-- Предоставленный текст --
★ ★ ★ ★ ★

Опубликовано в журнале Неприкосновенный запас, номер 4, 2018
Иван Иванович Оносов (р. 1984) — выпускник университета Paris VIII (факультет литературы), область научных интересов — практики и репрезентация повседневности эпохи модерна.
[стр. 245—252 бумажной версии номера]
«Соберетесь протестовать — зачитайте любые мои фразы в виде телеграмм».
Тристан Тцара
Correspondance avec Tristan Tzara et Francis Picabia. 1919—1924
André Breton
Paris: Gallimard, 2017. — 256 p.
К концу 1918 года история «Кабаре Вольтер» закончилась, и Тристан Тцара перешел от дела (организаторского) к слову (печатному): он превратил свою скромную меблированную комнату в Цюрихе в станцию, начавшую излучать флюиды Дада на всю Европу. Расширяя базу контактов, он пишет всем — от Маринетти до героя светской хроники Кокто, — кто мог бы оказаться полезен в распространении мифа о Дада или предложить свои тексты и заметки для одноименного журнала. 6 января 1919 года пишет и Андре Бретону, чьи стихи Тцара прочитал в журнале «Nord-Sud», издаваемом Пьером Реверди.
По удивительному стечению обстоятельств, в тот же день в гостиничном номере Нанта при весьма двусмысленных обстоятельствах погибает, не дождавшись демобилизации, Жак Вашé — армейский знакомый Бретона, к которому он проникался все более теплыми чувствами по мере того, как Вашé излагал в письмах свою растерянность, подавленность и злобу прошедшего через войну молодого человека. Злобу, не в последнюю очередь вызванную положением дел в замкнутом на себе искусстве, которому Вашé противопоставлял оскал йумора[1] (umour), выходящего за рамки литературы и художественности вообще. Бретон и впоследствии потратит немало сил, чтобы ухватить и определить «новый дух» (espritnouveau), витавший в письмах Вашé.
Может быть, поэтому Бретон на довольно сухое письмо Тцара с предложением сотрудничества отвечает рассказом о постигшей его утрате — и тут же заявляет:
«Я уже и не знал, от кого ждать того мужества, которое Вы выказываете. К Вам теперь обращены все мои устремления. […] Мне двадцать два года. Я верю в гений Рембо, Лотреамона, Жарри; я бесконечно любил Гийома Аполлинера, я питаю глубокую нежность к Реверди. Мои любимые художники — Энгр и Дерен; я очень чуток к искусству де Кирико. Я не так наивен, как кажусь» (р. 37).
То обстоятельство, что Бретон в первом же письме переходит от деловых вопросов и восхищения стихами и манифестом к общению, гораздо более личному, наводит на мысль[2], что он переносит на Тцара всю теплоту чувств и все надежды, которые он возлагал на Вашé, — тем более, что немного позже он прямо заявит: «Если я безмерно на Вас полагаюсь, то потому, что Вы напоминаете мне о друге, моем лучшем друге, Жаке Вашé»[3] (р. 50). Бретон просит прислать ему фотографию (р. 44), уточняет время приезда, обещает обсудить с Тцара с глазу на глаз совместные проекты (р. 40) и безуспешно пытается перевести разговор на более личные темы («Я хотел бы, чтобы наша с Вами переписка была не только о литературе, хотел бы узнать, что Вы думаете, например о любви», р. 71). Глядя на печальный конец тех, кто близок ему идейно, и ощущая, что время готово настигнуть и поглотить все, что ему так дорого, он спрашивает:
«Один мой друг недавно сказал мне: “Стихотворения Тцара так прекрасны, что рано или поздно их манеру переймут; помимо своей воли, он отдает дань искусству”. […] Силы в этой битве слишком неравны. Я вижу несколько способов потерпеть поражение: 1) смерть (Лотреамон, Жак Вашé), 2) непроизвольное впадение в маразм: успехи в делах бакалейных (Рембо) и наркотических (Жарри и др.). Но Вы-то, мой дорогой друг, как Вы будете справляться? Прошу Вас, ответьте, видите ли Вы просвет в чем-то еще? (Я спрашиваю и о себе тоже.)» (р. 54—55).

★ ★ ★ ★ ★

-- Ваше задание --
В каком журнале, согласно тексту, Тристан Тцара прочитал стихи Андре Бретона?

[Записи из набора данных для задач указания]
★ ★ ★ ★ ★

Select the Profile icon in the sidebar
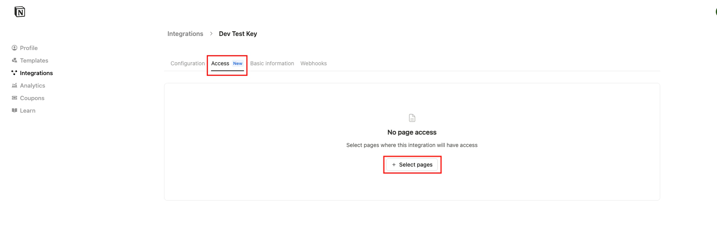 pyautogui.click(x=14, y=48)
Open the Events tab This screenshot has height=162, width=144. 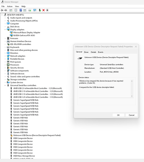pos(101,52)
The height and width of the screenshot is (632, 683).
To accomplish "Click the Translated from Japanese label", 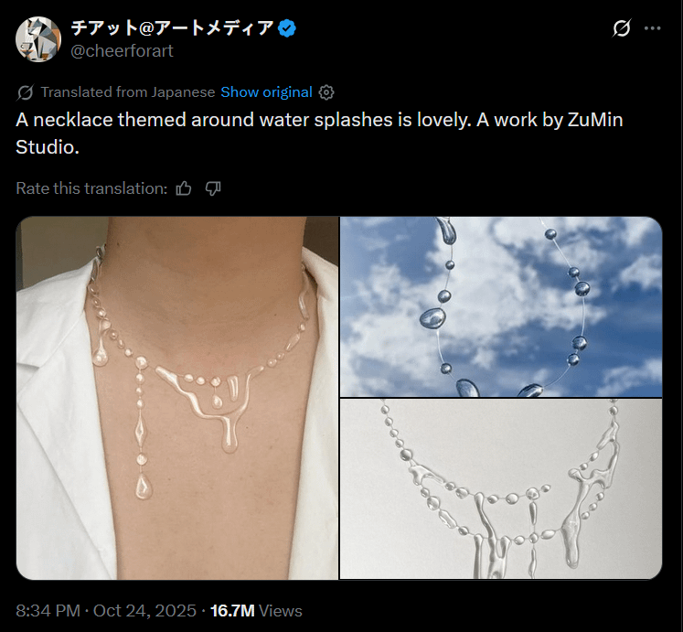I will (x=128, y=92).
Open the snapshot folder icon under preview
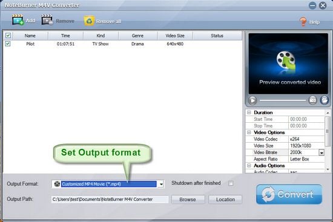 pyautogui.click(x=325, y=100)
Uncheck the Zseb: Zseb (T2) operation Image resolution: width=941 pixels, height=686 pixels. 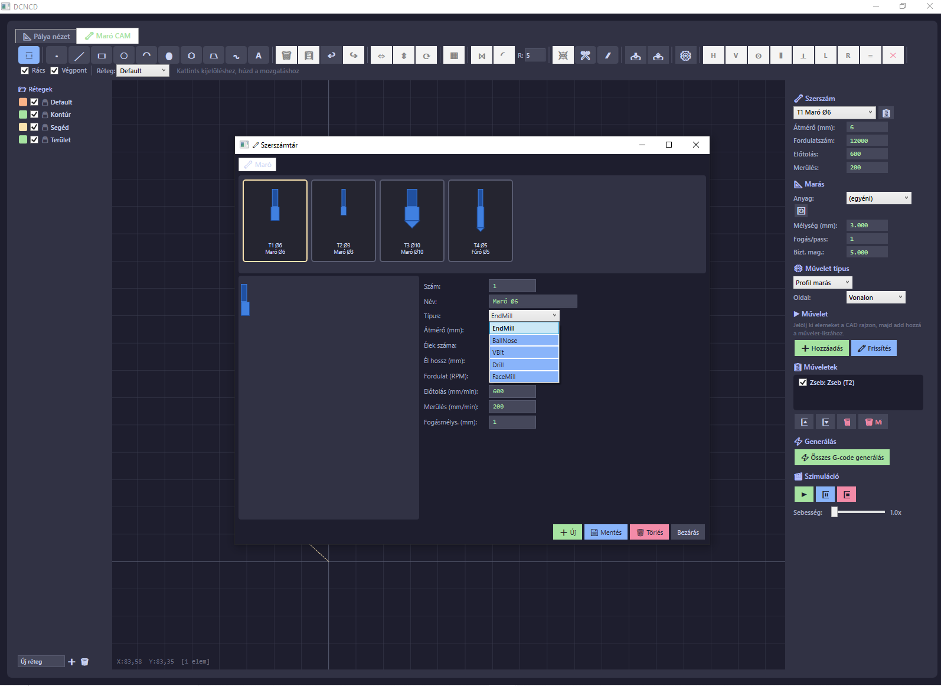pos(803,383)
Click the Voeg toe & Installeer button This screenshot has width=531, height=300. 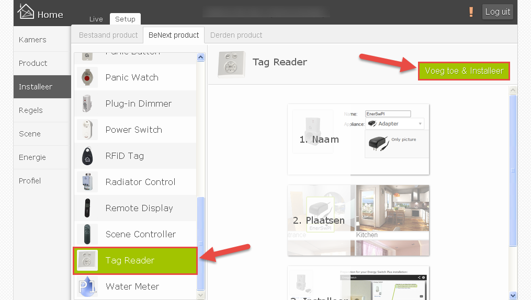coord(464,71)
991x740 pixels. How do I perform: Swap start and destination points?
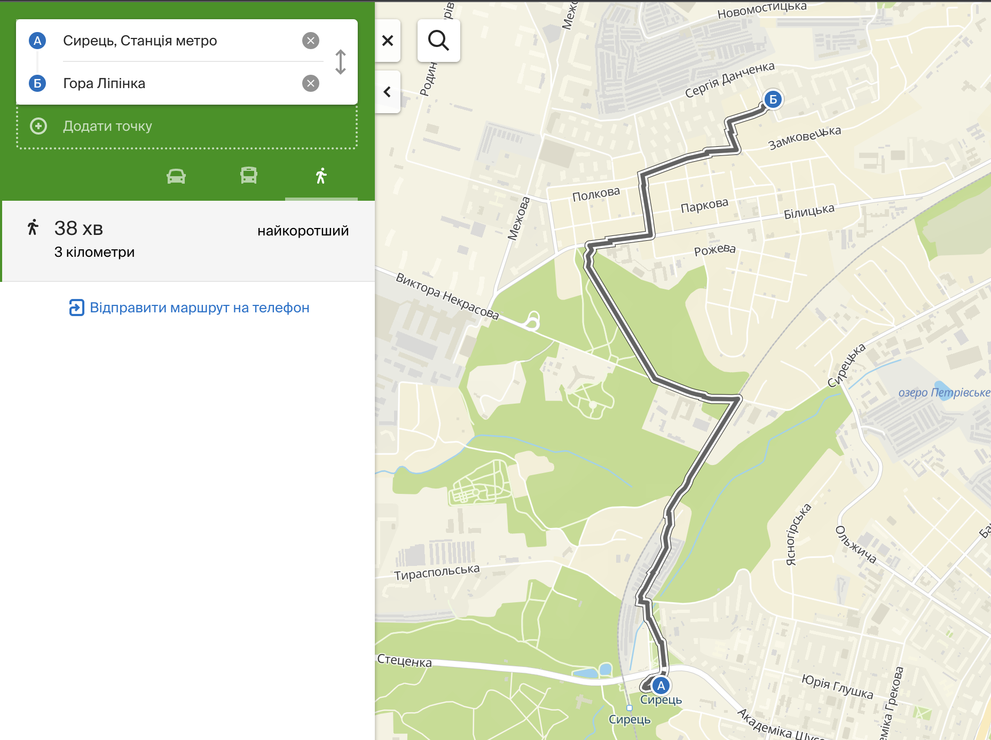341,62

★ ★ ★ ★ ★

-- Полное решение --
В журнале «Nord-Sud», издаваемом Пьером Реверди.